In our study a relatively low numbers of cases are exposed to pesticides. This has resulted in a lower power. Besides, our study could not address exposure intensity for all subcategories of exposure as assigned by the JEM (low or high exposure) separately in our analyses, due to the low numbers of highly exposed women. This precluded an exposure-response evaluation.

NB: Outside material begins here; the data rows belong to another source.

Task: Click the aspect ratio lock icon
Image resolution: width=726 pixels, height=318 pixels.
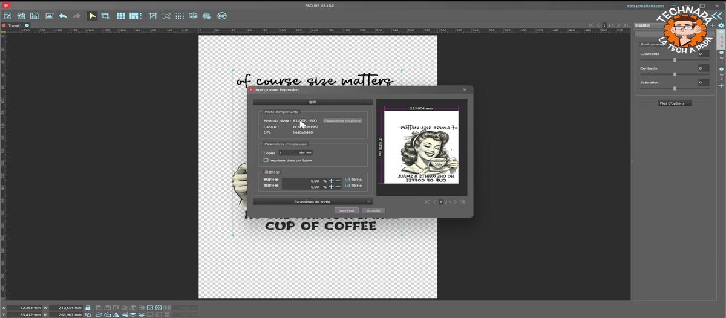Action: pos(88,308)
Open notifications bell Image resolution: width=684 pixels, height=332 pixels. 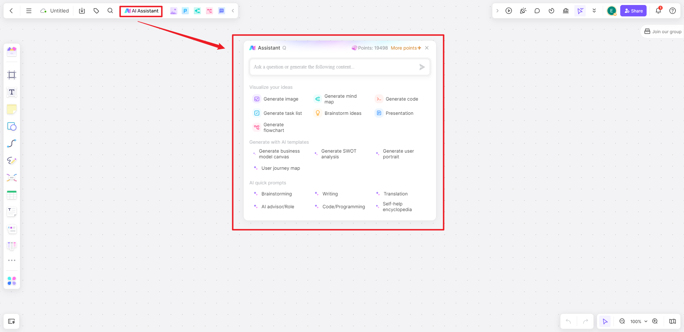tap(658, 11)
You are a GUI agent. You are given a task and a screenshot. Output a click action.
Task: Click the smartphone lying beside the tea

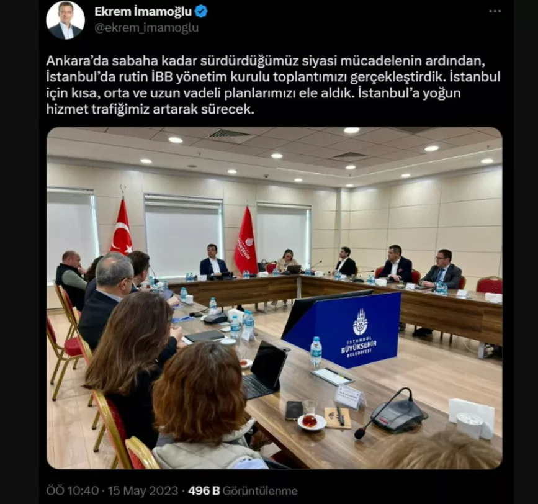(294, 410)
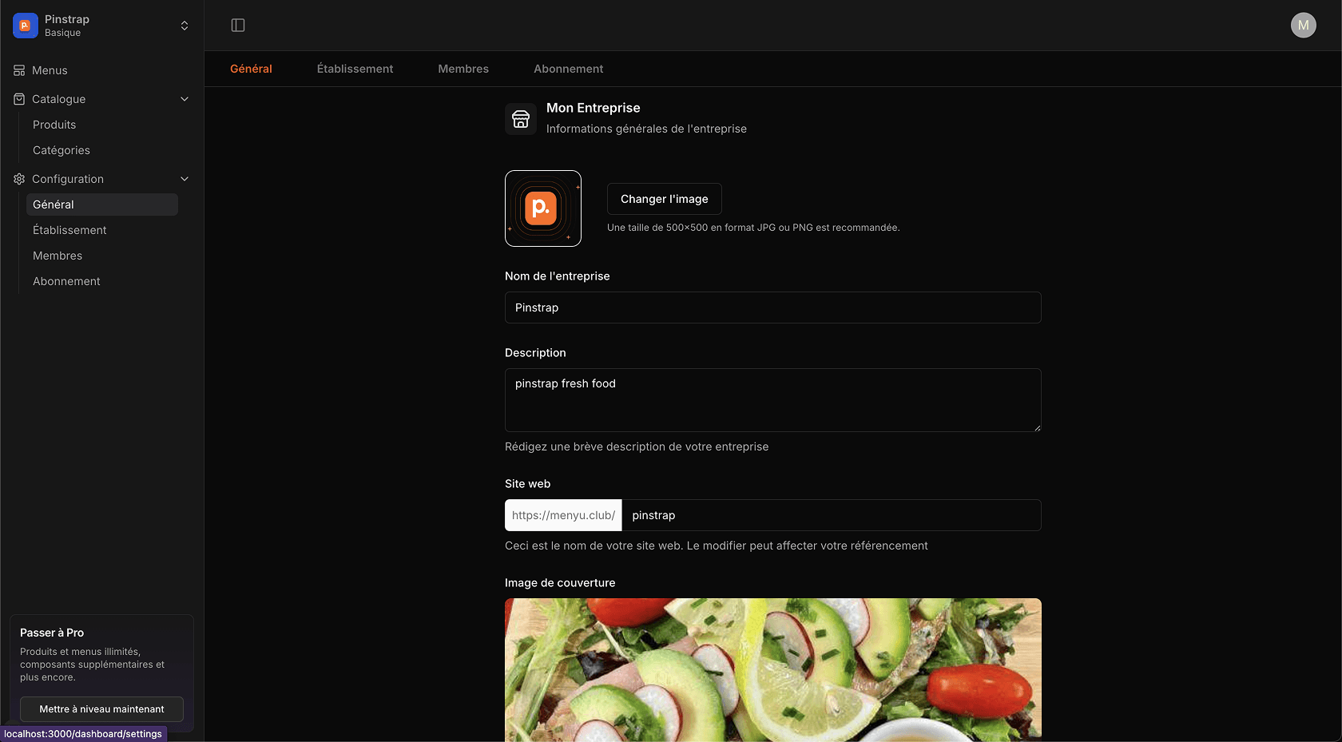The image size is (1342, 742).
Task: Toggle the sidebar panel icon
Action: click(238, 26)
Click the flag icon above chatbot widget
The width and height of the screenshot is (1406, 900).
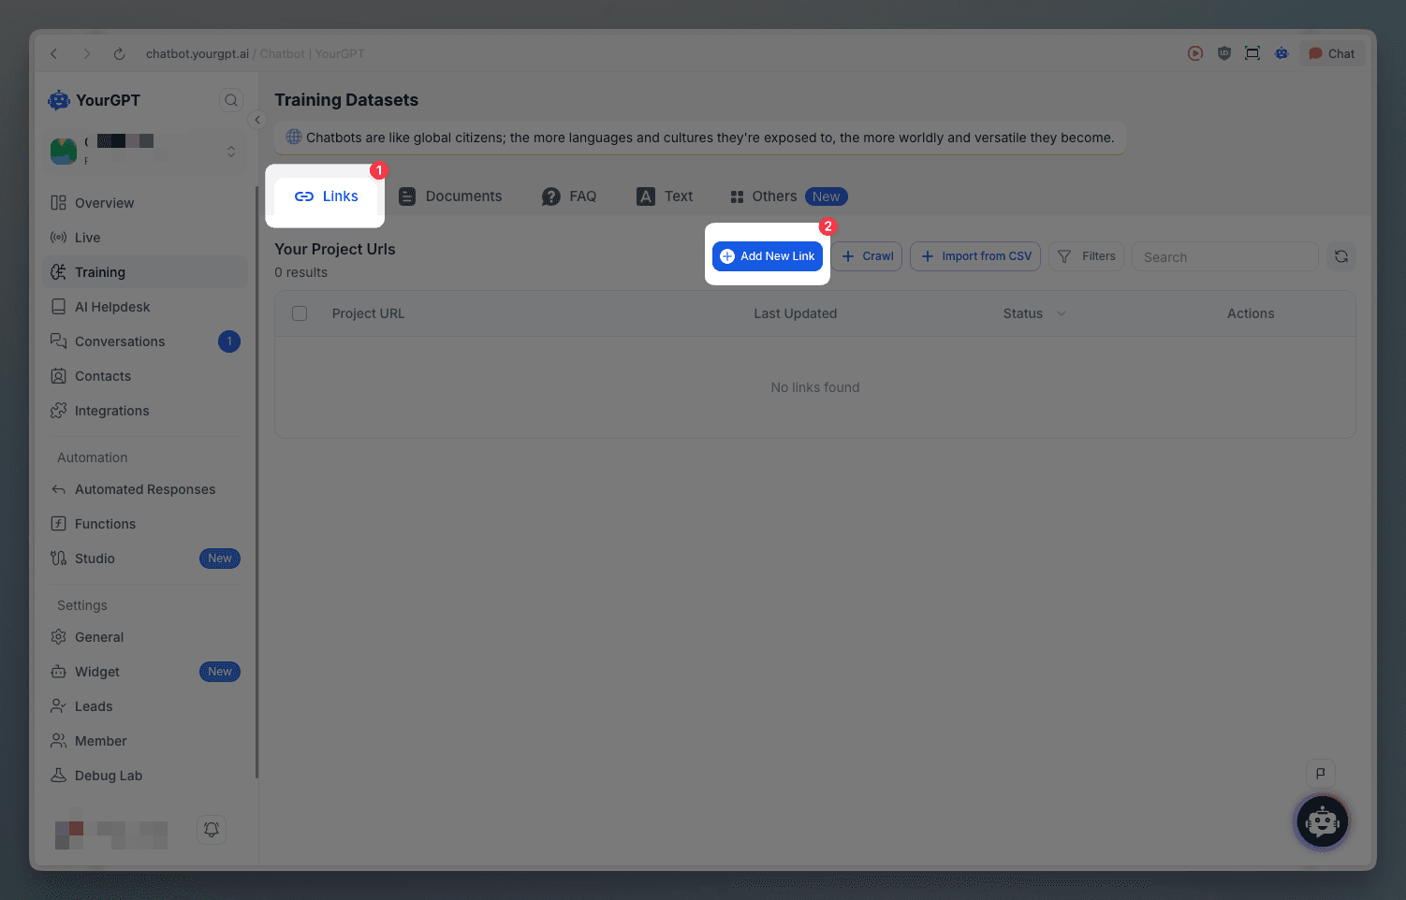(1320, 773)
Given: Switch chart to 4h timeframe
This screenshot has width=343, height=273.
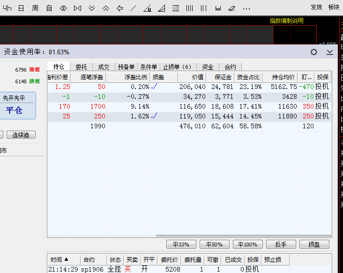Looking at the screenshot, I should (x=7, y=8).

Finally, we used malformed controls and could therefore not compare with healthy children. It is known that occupational exposure to pesticides is possibly associated with chromosomal aberrations [30]. Furthermore, residential exposure to solvents or metals has been suggested to be associated with an increased risk of chromosomal anomalies in the offspring of older women [31]. Given our design, if these associations between occupational exposure and chromosomal anomalies would have been present, this would have resulted in attenuated risk estimates of maternal occupational exposures for the risk of oral clefts in the offspring.

Conclusion

Our study indicates that maternal periconceptional occupational exposure to pesticides and dust are risk factors for oral clefts, in particular exposure to fungicides, insecticides and organic dust is associated with an increased risk for cleft palate in the offspring. Occupational maternal exposure to ‘other solvents’ gives an increased risk of CL(P) in male offspring, whereas mineral dust is associated with CL(P) in female offspring. Exposure to solvents, metals, and gases and fumes are not shown to be associated with oral clefts in the offspring. More data are needed to identify whether the association between periconceptional occupational maternal solvents, pesticides, and dust exposure and cleft palate in the offspring is causal.